Matroska-Org / libebml

a C++ library to parse EBML files
GNU Lesser General Public License v2.1
139 stars 47 forks source link

EbmlElement::FindNextID doesn't support global elements #139

Open mbunkus opened 1 year ago

mbunkus commented 1 year ago

The programs in the MKVToolNix package use the FindNextId function for finding the first elements: the EBML Head & the Matroska Segment.

However, there may be other elements present: EBML Void & EBML CRC32 [^1]. EBML Void is something that mkvpropedit used to create as a top-level element in certain situations. Unfortunately, there are quite a lot of programs that simply don't support EBML Void elements in the top-level position in the EBML Body, including libEBML & ffmpeg.

In the case of libEBML the following happens:

Note that the related function FindNextElement does support global elements. Unfortunately I cannot use FindNextElement for the KaxSegment as FindNextElement attempts to read the whole element into memory, which is obviously not going to work with big Matroska files.

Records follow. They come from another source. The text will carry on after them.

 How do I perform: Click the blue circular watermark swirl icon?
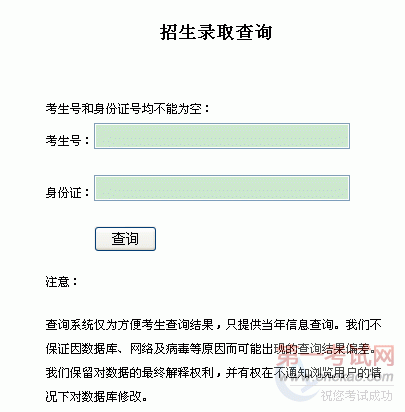[295, 383]
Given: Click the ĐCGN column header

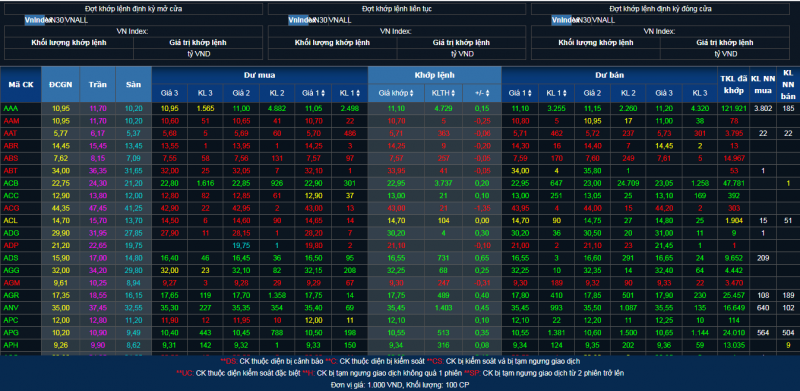Looking at the screenshot, I should pos(60,84).
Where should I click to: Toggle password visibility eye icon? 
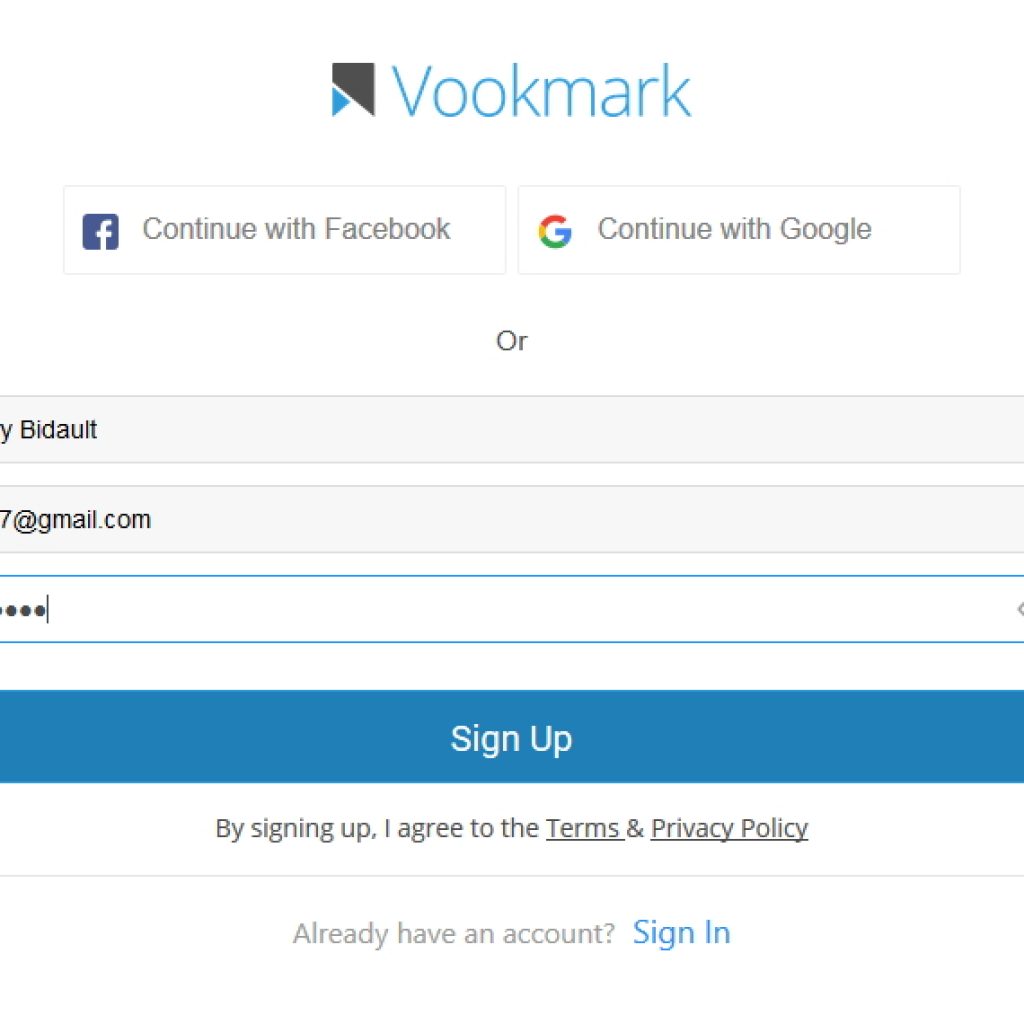click(1020, 609)
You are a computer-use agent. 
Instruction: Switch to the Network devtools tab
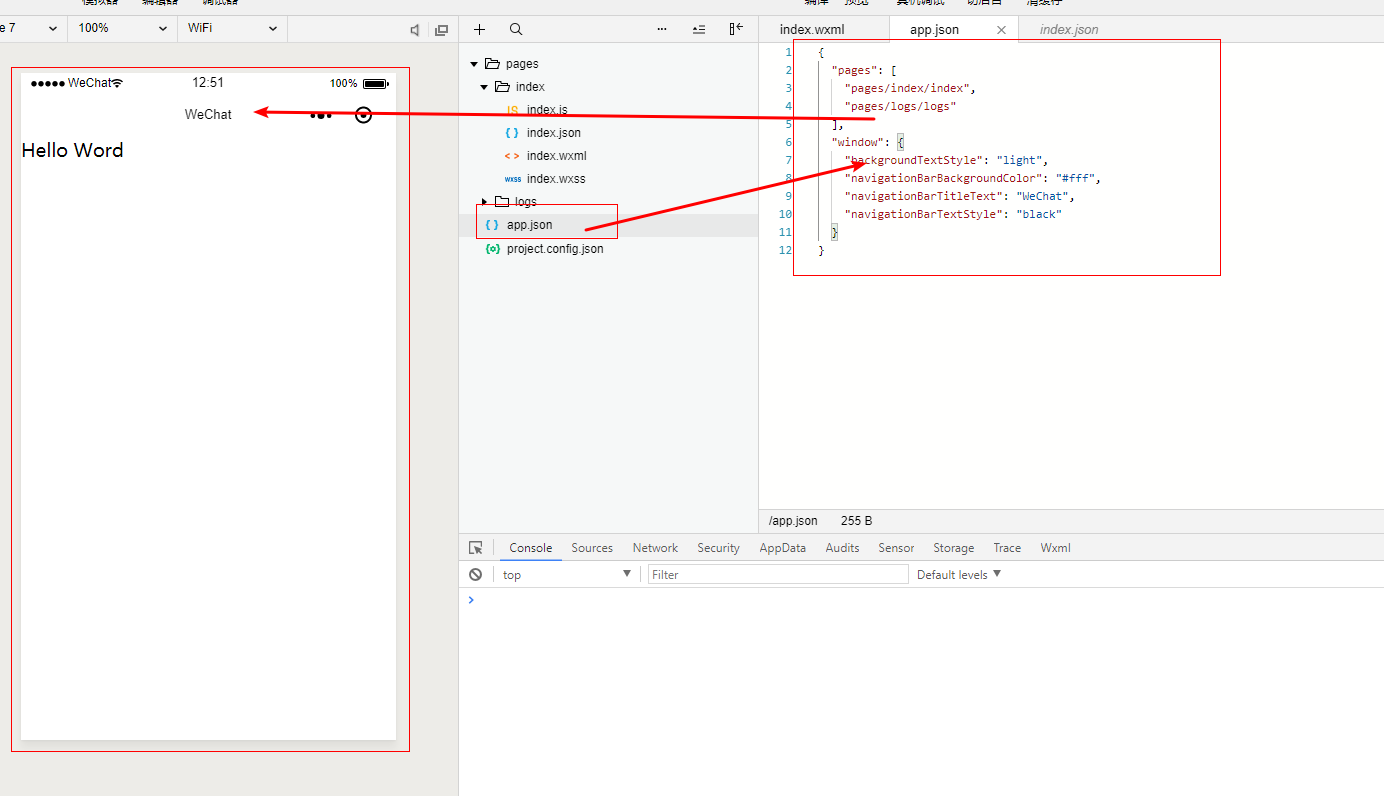[x=655, y=548]
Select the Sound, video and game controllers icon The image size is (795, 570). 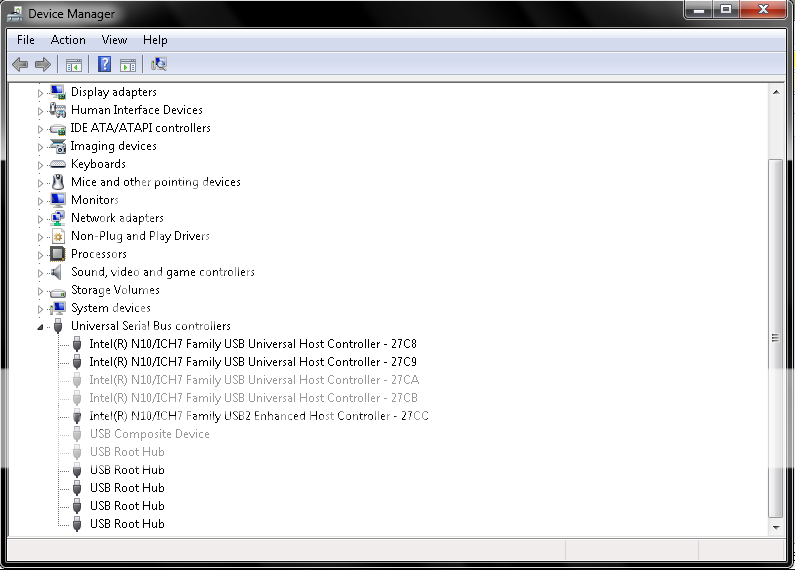click(58, 272)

Here is a test file created with a slightly modified mkvmerge: there's a small EBML Void element between the EBML Head & the Matroska Segment. The current mkvinfo output shows how this fails:

[0 mosu@sweet-chili ~/prog/video/data] mkvinfo v.mkv
+ EBML head
|+ EBML version: 1
|+ EBML read version: 1
|+ Maximum EBML ID length: 4
|+ Maximum EBML size length: 8
|+ Document type: matroska
|+ Document type version: 4
|+ Document type read version: 1
+ (Known element, but invalid at this position: EBML void; ID: 0xec size: 6)
+ Segment: size 5760
|+ Seek head (subentries will be skipped)
…

Currently mkvmerge doesn't support such files, but I'll fix that soonish. ffmpeg also fails, but that isn't our problem, of course.

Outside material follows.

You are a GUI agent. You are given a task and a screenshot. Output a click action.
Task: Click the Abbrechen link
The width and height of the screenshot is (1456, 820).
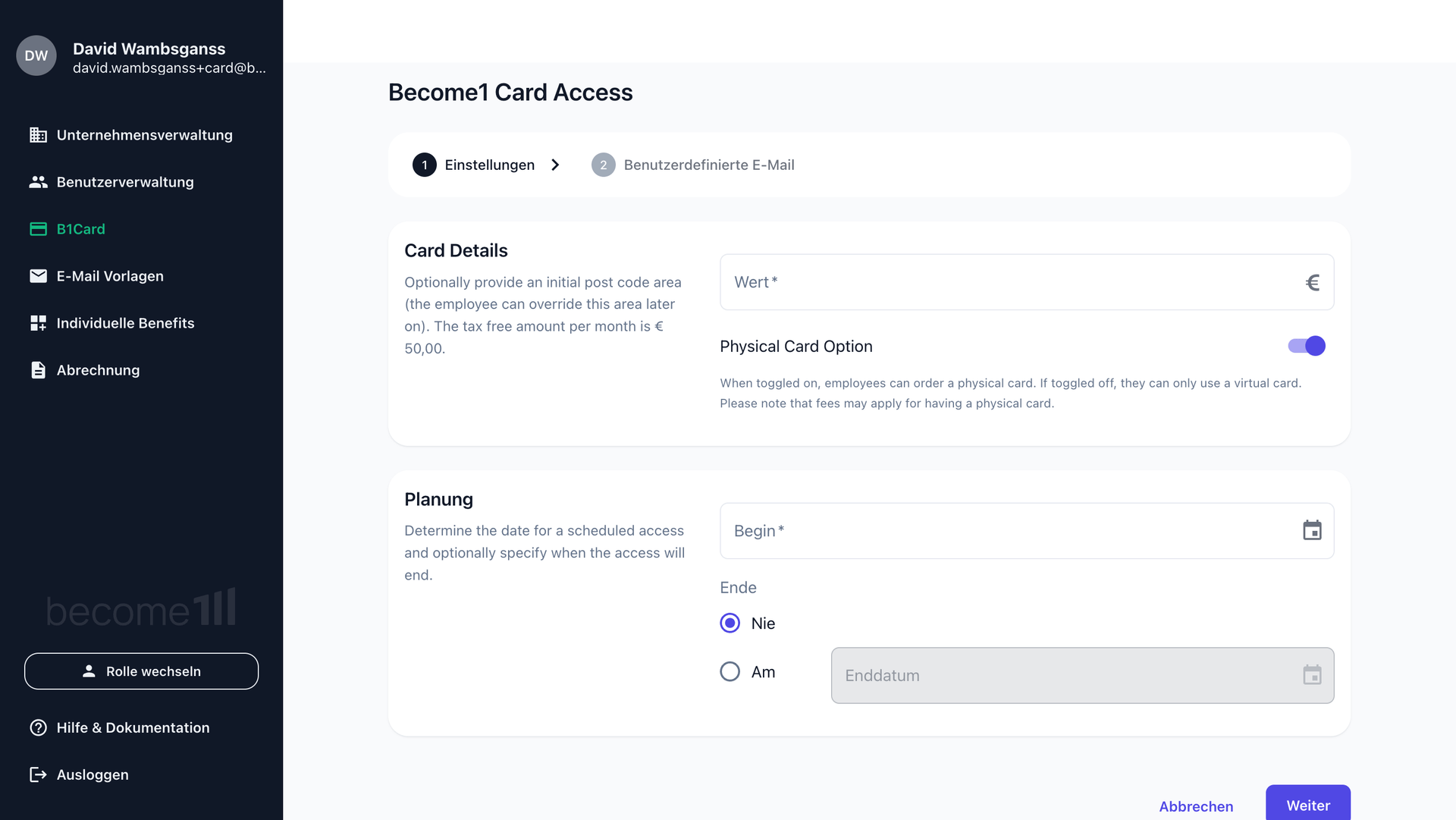tap(1196, 806)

[^1]: The EBML RFC says: "EBML allows some special Elements to be found within more than one parent in an EBML Document or optionally at the Root Level of an EBML Body." (emphasis mine)

mbunkus commented 1 year ago

Please note that the output (Known element, but invalid at this position… is only generated for instances of EbmlDummy. mkvinfo will itself try to map the ID contained in the EbmlDummy element to known element IDs & their names.